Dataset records
-.-.-

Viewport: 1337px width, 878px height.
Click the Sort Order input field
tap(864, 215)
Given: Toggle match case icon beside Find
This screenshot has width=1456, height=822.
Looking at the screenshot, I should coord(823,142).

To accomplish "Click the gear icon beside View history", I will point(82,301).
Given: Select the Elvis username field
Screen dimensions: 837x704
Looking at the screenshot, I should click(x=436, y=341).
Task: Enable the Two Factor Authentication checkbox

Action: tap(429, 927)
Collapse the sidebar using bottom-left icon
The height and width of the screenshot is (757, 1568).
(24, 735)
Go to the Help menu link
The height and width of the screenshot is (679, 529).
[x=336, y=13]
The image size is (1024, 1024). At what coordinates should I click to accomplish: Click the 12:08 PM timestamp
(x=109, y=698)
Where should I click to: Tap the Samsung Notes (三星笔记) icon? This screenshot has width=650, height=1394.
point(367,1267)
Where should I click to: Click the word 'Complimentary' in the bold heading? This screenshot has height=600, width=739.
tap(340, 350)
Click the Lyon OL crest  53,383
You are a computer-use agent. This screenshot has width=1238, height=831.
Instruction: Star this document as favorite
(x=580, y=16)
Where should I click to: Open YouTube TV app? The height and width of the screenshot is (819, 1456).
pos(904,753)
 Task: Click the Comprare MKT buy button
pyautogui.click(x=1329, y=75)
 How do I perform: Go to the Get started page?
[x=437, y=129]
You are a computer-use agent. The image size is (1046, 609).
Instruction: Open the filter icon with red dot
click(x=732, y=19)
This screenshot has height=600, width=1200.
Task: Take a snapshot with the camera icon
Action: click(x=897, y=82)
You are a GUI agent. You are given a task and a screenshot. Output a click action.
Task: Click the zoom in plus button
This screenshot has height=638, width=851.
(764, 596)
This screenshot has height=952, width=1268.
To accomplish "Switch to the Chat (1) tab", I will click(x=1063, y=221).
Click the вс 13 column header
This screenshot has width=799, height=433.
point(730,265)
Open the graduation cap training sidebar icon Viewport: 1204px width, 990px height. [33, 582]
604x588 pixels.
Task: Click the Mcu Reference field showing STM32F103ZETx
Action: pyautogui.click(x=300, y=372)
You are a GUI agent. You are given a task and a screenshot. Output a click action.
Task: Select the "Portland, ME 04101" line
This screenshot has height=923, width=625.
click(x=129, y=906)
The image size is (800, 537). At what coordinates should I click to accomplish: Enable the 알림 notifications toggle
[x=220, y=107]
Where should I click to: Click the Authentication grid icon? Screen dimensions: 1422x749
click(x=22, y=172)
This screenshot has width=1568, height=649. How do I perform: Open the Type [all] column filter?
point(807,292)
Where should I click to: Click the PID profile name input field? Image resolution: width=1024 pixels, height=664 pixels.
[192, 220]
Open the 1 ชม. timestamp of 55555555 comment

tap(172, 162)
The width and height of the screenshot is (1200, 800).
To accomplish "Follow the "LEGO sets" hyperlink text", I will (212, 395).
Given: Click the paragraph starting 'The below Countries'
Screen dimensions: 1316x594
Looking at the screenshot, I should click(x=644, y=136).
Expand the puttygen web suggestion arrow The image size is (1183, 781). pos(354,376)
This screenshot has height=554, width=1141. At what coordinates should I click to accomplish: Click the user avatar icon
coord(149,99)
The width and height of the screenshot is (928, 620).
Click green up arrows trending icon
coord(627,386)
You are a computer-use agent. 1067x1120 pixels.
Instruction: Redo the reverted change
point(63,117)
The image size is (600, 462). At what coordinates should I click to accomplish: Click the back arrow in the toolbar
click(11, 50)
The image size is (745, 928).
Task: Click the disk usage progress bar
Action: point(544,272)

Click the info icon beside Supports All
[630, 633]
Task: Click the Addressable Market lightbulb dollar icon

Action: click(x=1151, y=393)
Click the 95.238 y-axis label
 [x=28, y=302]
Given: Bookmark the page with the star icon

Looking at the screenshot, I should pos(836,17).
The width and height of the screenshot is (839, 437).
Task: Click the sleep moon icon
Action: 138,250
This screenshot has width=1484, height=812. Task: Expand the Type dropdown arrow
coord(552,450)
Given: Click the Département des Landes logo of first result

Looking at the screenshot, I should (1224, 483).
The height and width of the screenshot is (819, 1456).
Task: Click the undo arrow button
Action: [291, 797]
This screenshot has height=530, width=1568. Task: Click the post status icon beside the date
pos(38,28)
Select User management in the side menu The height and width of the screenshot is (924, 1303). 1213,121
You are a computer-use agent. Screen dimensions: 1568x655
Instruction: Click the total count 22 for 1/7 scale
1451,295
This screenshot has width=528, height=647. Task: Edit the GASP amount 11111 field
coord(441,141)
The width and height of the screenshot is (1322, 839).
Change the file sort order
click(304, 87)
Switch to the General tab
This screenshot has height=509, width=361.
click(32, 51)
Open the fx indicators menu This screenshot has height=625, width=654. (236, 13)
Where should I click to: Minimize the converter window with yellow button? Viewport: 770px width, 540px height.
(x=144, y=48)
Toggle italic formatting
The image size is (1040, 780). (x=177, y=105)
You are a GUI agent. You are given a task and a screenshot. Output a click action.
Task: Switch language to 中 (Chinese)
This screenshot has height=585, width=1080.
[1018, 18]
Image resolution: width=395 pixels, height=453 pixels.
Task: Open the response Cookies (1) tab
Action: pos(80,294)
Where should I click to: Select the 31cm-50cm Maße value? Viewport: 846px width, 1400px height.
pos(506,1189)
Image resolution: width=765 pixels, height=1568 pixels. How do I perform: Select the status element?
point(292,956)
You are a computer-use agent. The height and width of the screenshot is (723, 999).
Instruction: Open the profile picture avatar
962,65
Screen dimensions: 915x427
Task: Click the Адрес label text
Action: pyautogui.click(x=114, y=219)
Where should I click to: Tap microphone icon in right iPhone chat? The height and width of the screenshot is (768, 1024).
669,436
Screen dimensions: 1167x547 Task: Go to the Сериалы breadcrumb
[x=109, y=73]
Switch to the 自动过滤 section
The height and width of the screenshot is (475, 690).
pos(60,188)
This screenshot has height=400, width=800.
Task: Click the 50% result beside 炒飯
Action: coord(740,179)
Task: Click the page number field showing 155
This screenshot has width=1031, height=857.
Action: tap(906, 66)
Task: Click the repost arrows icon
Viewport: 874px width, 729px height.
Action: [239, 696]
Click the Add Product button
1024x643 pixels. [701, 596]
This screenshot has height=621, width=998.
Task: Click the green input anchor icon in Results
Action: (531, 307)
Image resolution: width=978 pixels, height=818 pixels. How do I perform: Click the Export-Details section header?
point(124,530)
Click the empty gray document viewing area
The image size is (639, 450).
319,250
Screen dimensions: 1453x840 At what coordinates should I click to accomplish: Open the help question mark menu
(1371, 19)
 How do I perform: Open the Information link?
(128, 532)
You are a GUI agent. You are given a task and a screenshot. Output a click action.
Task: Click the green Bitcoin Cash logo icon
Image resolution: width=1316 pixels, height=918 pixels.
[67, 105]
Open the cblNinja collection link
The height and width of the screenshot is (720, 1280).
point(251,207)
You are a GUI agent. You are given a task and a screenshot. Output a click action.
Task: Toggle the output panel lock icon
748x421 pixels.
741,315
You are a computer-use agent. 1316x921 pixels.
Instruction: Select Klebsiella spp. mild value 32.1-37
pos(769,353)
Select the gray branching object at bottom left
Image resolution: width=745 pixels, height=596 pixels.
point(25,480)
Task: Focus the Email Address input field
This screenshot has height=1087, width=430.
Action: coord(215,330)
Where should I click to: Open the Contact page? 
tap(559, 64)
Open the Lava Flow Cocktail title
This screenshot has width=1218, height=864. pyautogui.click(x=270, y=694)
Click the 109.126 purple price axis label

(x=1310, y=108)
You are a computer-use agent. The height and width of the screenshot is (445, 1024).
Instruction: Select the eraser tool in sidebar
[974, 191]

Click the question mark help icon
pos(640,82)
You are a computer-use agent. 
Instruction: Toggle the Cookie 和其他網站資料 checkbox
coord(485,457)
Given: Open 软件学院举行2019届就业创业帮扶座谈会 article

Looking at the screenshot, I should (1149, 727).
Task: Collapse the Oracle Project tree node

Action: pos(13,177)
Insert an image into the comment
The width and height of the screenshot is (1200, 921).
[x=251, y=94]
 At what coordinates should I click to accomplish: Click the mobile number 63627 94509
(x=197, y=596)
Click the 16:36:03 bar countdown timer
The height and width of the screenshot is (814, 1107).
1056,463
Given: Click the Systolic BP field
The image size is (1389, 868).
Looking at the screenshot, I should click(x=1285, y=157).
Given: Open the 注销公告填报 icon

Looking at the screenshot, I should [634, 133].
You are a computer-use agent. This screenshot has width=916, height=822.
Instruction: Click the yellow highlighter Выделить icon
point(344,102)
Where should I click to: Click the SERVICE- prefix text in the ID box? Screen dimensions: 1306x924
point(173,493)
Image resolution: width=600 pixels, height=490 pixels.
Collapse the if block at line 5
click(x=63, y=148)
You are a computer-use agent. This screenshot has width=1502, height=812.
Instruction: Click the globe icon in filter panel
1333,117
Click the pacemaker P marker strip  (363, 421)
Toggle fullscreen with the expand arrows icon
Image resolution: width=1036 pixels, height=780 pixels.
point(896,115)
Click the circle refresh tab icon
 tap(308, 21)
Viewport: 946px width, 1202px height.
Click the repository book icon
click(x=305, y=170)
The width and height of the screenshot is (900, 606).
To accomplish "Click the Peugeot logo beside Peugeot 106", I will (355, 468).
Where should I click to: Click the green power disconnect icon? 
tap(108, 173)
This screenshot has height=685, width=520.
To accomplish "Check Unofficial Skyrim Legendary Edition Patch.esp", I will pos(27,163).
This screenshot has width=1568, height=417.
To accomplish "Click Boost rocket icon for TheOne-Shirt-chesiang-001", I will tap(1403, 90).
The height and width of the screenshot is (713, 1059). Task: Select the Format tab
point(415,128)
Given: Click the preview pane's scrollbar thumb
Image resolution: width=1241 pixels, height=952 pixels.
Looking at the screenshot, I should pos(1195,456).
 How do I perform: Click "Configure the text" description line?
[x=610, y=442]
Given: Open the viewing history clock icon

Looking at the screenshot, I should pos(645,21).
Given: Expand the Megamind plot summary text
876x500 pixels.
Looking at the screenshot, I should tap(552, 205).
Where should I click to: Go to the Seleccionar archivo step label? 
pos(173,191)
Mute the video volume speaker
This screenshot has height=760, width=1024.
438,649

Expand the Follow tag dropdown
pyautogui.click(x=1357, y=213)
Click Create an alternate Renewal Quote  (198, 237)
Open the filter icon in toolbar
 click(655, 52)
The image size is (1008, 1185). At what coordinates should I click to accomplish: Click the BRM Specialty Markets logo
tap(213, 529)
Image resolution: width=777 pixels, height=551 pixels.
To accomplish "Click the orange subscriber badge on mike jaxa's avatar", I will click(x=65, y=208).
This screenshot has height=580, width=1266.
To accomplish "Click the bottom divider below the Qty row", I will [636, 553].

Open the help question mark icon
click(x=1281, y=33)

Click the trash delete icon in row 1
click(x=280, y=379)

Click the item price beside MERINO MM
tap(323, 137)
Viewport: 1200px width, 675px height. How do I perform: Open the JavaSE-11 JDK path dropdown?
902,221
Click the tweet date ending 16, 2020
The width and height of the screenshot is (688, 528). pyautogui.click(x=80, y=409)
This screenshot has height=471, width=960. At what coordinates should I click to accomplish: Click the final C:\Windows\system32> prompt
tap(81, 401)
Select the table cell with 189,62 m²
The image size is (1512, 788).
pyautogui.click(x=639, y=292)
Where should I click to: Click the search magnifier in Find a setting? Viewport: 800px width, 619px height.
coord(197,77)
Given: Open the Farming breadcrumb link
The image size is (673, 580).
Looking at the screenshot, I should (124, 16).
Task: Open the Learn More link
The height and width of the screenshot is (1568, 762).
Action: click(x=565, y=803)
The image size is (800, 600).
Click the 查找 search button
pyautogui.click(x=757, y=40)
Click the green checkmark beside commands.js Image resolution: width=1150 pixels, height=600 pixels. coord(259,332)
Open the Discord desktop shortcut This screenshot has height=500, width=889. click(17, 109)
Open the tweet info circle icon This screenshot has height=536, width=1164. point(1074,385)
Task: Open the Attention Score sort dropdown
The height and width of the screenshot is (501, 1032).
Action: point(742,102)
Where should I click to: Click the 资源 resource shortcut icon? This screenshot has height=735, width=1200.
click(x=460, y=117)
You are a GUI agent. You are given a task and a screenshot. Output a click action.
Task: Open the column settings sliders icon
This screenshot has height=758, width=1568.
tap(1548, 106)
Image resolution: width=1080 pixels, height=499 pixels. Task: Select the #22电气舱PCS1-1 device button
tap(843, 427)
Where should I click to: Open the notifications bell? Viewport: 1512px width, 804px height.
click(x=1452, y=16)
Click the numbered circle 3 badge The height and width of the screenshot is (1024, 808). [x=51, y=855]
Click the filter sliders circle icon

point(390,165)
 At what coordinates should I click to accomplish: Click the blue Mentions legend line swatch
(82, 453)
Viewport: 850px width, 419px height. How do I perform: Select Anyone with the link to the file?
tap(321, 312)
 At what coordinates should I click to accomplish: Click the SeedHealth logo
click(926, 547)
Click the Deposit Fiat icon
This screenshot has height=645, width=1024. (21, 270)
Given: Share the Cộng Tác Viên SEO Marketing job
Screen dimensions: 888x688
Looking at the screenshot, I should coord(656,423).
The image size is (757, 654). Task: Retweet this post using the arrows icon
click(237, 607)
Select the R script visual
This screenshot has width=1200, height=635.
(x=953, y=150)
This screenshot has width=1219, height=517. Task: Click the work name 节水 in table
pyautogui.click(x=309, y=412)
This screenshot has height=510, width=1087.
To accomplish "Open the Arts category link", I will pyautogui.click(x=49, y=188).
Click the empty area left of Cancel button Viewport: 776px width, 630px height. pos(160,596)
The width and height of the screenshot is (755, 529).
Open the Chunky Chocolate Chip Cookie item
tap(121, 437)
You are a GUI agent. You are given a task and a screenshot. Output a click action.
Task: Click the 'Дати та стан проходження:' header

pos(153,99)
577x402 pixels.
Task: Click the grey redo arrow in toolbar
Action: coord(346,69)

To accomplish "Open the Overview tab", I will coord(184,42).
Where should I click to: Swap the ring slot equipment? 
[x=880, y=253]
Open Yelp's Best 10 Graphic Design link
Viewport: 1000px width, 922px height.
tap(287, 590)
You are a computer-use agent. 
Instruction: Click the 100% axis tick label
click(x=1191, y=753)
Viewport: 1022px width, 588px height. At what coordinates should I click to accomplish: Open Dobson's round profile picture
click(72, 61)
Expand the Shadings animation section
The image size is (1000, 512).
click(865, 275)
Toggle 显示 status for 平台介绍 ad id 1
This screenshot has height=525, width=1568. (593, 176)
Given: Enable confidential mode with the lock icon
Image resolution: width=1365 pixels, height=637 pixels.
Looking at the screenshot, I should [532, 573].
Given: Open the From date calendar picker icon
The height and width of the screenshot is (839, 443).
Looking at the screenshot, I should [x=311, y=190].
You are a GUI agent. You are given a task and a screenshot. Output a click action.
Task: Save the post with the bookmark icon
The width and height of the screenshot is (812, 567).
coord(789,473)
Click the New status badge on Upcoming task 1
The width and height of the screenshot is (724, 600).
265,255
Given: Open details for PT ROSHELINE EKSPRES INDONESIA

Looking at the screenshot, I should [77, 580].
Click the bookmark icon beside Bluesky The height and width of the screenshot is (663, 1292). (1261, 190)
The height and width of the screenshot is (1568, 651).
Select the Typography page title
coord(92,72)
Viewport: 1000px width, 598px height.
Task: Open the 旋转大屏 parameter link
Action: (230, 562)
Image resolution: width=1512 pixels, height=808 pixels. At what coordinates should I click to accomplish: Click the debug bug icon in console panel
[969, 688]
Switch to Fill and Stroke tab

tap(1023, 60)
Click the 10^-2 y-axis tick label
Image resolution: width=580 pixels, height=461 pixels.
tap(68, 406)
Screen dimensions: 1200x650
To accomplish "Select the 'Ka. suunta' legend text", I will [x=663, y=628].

-.-.-

» What you need to do:
Output exactly the span of lines beginning at the first line of the records and ending at the line that holds "You are a computer-use agent. The image", inclusive, with no other text.

» Exercise answer:
Viewport: 1337px width, 878px height.
Click the Sort Order input field
tap(864, 215)
Given: Toggle match case icon beside Find
This screenshot has width=1456, height=822.
Looking at the screenshot, I should coord(823,142).

To accomplish "Click the gear icon beside View history", I will point(82,301).
Given: Select the Elvis username field
Screen dimensions: 837x704
Looking at the screenshot, I should click(x=436, y=341).
Task: Enable the Two Factor Authentication checkbox

Action: tap(429, 927)
Collapse the sidebar using bottom-left icon
The height and width of the screenshot is (757, 1568).
(24, 735)
Go to the Help menu link
The height and width of the screenshot is (679, 529).
[x=336, y=13]
The image size is (1024, 1024). At what coordinates should I click to accomplish: Click the 12:08 PM timestamp
(x=109, y=698)
Where should I click to: Tap the Samsung Notes (三星笔记) icon? This screenshot has width=650, height=1394.
point(367,1267)
Where should I click to: Click the word 'Complimentary' in the bold heading? This screenshot has height=600, width=739.
tap(340, 350)
Click the Lyon OL crest  53,383
You are a computer-use agent. This screenshot has width=1238, height=831.
Instruction: Star this document as favorite
(x=580, y=16)
Where should I click to: Open YouTube TV app? The height and width of the screenshot is (819, 1456).
pos(904,753)
 Task: Click the Comprare MKT buy button
pyautogui.click(x=1329, y=75)
 How do I perform: Go to the Get started page?
[x=437, y=129]
You are a computer-use agent. The image size is (1046, 609).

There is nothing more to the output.